Title: Vascular Sex Hormone Receptors and their Specific Modulators in the Management of Postmenopausal Cardiovascular Disease
Volume: 5
Issue: 4
Author(s): Graciliano R. A. do Nascimento, Yaskara V. R. Barros, Amanda K. Wells and Raouf A. Khalil
Affiliation:
Keywords:
Estrogen, progesterone, testosterone, endothelium, vascular smooth muscle, hypertension
Abstract: Cardiovascular disease (CVD) is more common in men and postmenopausal women than premenopausal women, suggesting vascular benefits of female sex hormones. Studies on the vasculature have identified estrogen receptors ERa, ERβ and a novel estrogen binding membrane protein GPR30, that mediate genomic and/or non-genomic effects. Estrogen promotes endothelium-dependent relaxation by inducing the production/activity of nitric oxide, prostacyclin, and hyperpolarizing factor, and inhibits the mechanisms of vascular smooth muscle contraction including [Ca2+]i, protein kinase C, Rho kinase and mitogen-activated protein kinase.

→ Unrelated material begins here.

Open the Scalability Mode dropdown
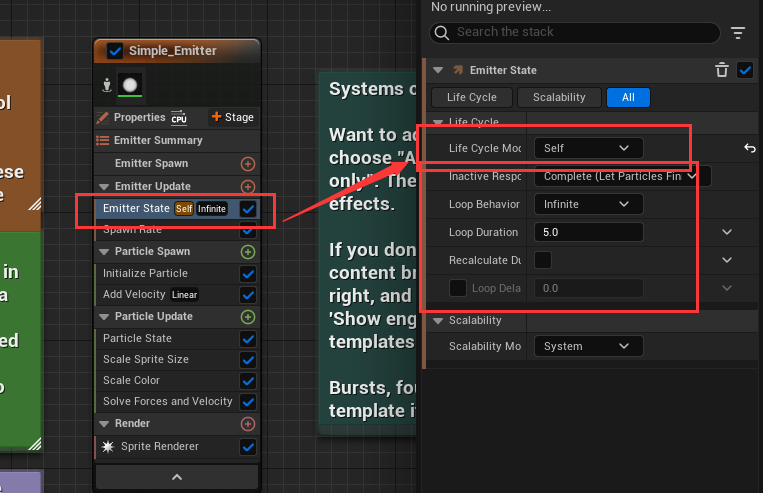The height and width of the screenshot is (493, 763). 587,346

Additional effects of estrogen on the cytoskeleton, matrix metalloproteinases and inflammatory factors contribute to vascular remodeling. However, the experimental evidence did not translate into vascular benefits of menopausal hormone therapy (MHT), and the HERS, HERS-II and WHI clinical trials demonstrated adverse cardiovascular events. The discrepancy has been partly related to delayed MHT and potential changes in the vascular ER amount, integrity, affinity, and downstream signaling pathways due to the subjects age and preexisting CVD. The adverse vascular effects of MHT also highlighted the need of specific modulators of vascular sex hormone receptors. The effectiveness of MHT can be improved by delineating the differences in pharmacokinetics and pharmacodynamics of natural, synthetic, and conjugated equine estrogens. Estriol, “hormone bioidenticals” and phytoestrogens are potential estradiol substitutes. The benefits of low dose MHT, and transdermal or vaginal estrogens over oral preparations are being evaluated. Specific ER modulators (SERMs) and ER agonists are being developed to maximize the effects on vascular ERs. Also, the effects of estrogen are being examined in relation to the levels and effects of other sex hormones including progesterone and androgens. Thus, the experimental vascular benefits of estrogen can be translated to the outcome of MHT in postmenopausal CVD, as more specific modulators of sex hormone receptors become available and are used at the right dose, route of administration and timing, depending on the subjects age and preexisting cardiovascular condition.